Thanks for joining us for another day of live blogging. To wrap up today’s coverage, here’s a quick run down of what made news.
- Treasurer Jim Chalmers said the latest national accounts figures showed economic growth was subdued but steady, as the economy grappled with higher interest rates, high – but easing – inflation, and global uncertainty.
- Prime Minister Anthony Albanese and Treasurer Jim Chalmers came to the defence of Foreign Minister Penny Wong against attacks from former prime minister Paul Keating.
- Qantas Airways has been fined $250,000 by the NSW District Court which found it unlawfully stood down a former worker who raised COVID-19 concerns.
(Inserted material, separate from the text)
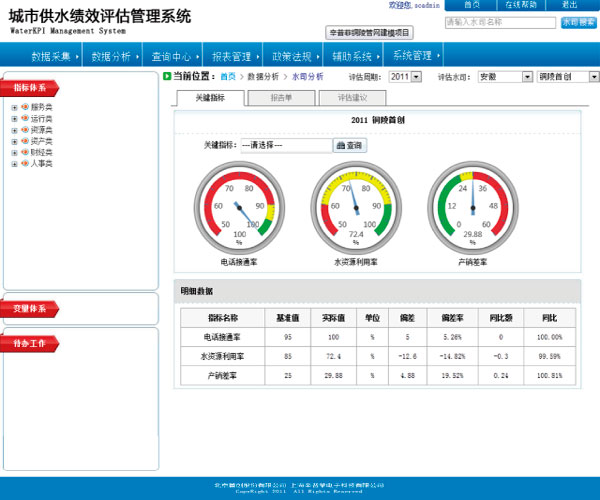Click the 首页 breadcrumb link
Screen dimensions: 600x500
coord(229,76)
- The Greens unveiled their housing plan, which they claim would allow 360,000 affordable homes to be built over five years, in a proposal the Property Council boss called a ‘dystopia’.
- In Victoria, the upper house will debate whether to appoint an independent arbiter who could force the Allan government to publish a report into a possible second safe injecting room in Melbourne’s CBD.
- Overseas, three days of negotiations with Hamas over a cease-fire in Gaza and the release of Israeli hostages failed to achieve a breakthrough, less than a week before the start of the Muslim holy month of Ramadan.
- And in the US, Donald Trump and Joe Biden were the winners of their respective party’s Super Tuesday contests, with the results almost guaranteeing a rematch of the 2020 election.
Thanks again for joining us. The blog will be back first thing tomorrow.